Citas famosas. Heráclito de Éfeso.

26/enero/2007

He observado que en todo blog que se precie se pueden encontrar numerosas citas famosas que los propios autores de los blogs recopilan; ignoro el motivo. No obstante, y para dar un poco más de dinamismo a este sitio, he decidido hacerlo yo también. Para ello acabo de crear (porque siempre hay que creer en algo) una nueva sección dedicada a dicho fin: Citas famosas. 

Esta semana es el turno de Heráclito de Éfeso y su cita más famosa.

comilla.gifA las nueve y cuarto en la placita de siempre!! 
            Y no llegues tarde, Parménides!.
                                                                           Heráclito de Éfeso

Pocas son las cosas que sabemos de la vida de Heráclito de Éfeso. Vivió hacia comienzos del siglo V a.C. (544 adC – 484 adC) y era natural de Éfeso, aunque allí se le conocía simplemente por Heráclito (al igual que llamamos simplemente “comida” a la comida china cuando estamos en China).

De niño jamás destacó en el colegio. En los partidos de fútbol del recreo, como era un niño gordito, siempre lo ponían de portero a pesar de su deseo de ser pivote ofensivo (únicamente por lo bien que sonaba). Le gustaba la plastilina, siempre y cuando no hubiera otra cosa para merendar, y jamás tuvo gusanos de seda (lo que nos da una idea de la infancia tan triste que pasó).

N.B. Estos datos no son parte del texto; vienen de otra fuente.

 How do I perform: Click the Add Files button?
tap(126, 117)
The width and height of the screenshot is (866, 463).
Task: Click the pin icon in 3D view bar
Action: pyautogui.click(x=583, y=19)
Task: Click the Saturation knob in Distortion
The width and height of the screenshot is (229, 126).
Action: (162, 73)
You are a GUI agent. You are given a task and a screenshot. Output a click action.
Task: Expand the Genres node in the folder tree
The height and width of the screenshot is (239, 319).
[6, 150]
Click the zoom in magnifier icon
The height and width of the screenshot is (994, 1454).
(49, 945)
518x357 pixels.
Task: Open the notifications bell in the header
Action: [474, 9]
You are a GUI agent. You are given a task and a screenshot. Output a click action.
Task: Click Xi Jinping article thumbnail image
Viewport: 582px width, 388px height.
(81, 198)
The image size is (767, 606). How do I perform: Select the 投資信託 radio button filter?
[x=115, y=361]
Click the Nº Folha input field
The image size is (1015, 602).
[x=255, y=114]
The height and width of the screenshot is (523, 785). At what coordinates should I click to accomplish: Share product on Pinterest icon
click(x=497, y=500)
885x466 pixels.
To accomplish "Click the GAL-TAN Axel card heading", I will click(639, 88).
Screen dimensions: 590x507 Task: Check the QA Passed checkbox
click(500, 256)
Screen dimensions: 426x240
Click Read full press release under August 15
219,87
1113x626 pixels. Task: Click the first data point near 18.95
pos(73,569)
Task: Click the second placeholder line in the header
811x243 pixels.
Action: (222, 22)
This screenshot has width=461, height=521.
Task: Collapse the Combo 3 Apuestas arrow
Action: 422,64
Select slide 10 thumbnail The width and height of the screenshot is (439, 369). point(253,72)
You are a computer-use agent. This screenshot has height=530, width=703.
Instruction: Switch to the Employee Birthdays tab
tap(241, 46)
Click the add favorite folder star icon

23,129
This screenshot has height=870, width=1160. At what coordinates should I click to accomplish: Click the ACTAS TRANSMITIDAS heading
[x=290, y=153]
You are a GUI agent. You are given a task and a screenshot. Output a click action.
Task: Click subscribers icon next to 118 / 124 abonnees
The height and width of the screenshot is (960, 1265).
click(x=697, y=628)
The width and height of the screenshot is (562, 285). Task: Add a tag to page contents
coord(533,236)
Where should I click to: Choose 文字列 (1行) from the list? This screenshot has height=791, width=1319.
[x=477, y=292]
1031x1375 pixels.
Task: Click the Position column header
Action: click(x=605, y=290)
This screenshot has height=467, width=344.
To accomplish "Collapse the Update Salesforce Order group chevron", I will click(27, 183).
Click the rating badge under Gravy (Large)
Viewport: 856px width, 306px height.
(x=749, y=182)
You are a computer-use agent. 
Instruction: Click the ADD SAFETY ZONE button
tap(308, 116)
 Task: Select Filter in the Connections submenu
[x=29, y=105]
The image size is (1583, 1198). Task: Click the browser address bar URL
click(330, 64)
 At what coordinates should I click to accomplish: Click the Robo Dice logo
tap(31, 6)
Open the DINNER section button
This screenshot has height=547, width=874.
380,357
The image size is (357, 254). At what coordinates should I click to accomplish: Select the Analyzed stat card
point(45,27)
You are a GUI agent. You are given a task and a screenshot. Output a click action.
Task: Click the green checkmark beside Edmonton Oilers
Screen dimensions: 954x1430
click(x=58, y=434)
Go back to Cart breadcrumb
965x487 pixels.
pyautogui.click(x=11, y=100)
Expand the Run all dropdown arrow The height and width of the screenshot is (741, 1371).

Los niños solían gastarle infinidad de bromas, cosas de niños. Cuando terminaba la clase corrían todos a la puerta y esperaban formando un semicírculo en torno a la puerta a que saliera Heráclito. Cuando este aparecía por la puerta todos gritaban con todas sus fuerzas “Heráclito, gordo de mierda!” y rompían a aplaudir!! Los profesores confiesan que eran momentos muy emotivos, en los cuales incluso el propio Heráclito terminaba llorando de la emoción.

Una vez que Heráclito andaba recogiendo flores del patio para su “libro de flores”, Jenófanes, un niño más fuerte que Heráclito aunque con un nombre mucho más feo, se dirigió hacia él y sin mediar palabra comenzó a golpearle. A los pocos minutos, se vio obligado a interrumpir la brutal paliza ante el aparente esfuerzo del propio Heráclito por decir algo. Jenófanes se detuvo para que Heráclito hablara. “¿Pero qué haces? Si no te he hecho nada!!”, exclamó atemorizado Heráclito. La respuesta de Jenófanes fue inmediata: “Es que me llegas a hacer algo… y te mato, gordo de mierda!!!”

Heráclito pasó de ser un niño alegre y divertido a ser un niño callado y tenio, o solitario. A su traumática aunque emotiva infancia hay que añadir la trágica muerte de su padre Diógenes originada por un síndrome desconocido (aunque algunos médicos señalan que murió simplemente por un trastorno que le llevaba a acumular basura en casa). Todo esto, unido además a la crítica situación que atravesaba la selección griega de baloncesto, llevaron a Heráclito, y a su nuevo y único amigo Parménides, a un camino en espiral del que nunca saldría. Así fue como comenzó a tontear con las drogas y, por qué no decirlo, a escribir libros.

Los fragmentos que conservamos de Heráclito (de su obra, se entiende) revelan su carácter enigmático y oracular, carácter que ya en su época le valió el sobrenombre de “el Oscuro” y el desprecio de toda la gente que no sabía el significado de la palabra oracular, incluído el mío propio.

Así pues, se podía escuchar a Heráclito decir en voz alta desde unos escalones del ágora de Éfeso:

“El devenir es el Principio de Todas las Cosas. Todo es fuego que se enciende y se apaga según una medida. La tensión entre los contrarios en lucha genera el movimiento. Parménides, esta mierda que has traído hoy se sube muy rápido!!!”

heraclito.jpg

Sobre estas líneas una imagen de Heráclito de Éfeso partiendo una nuez (con el poder de la mente, según él) tras una de las incontables citas con Parménides.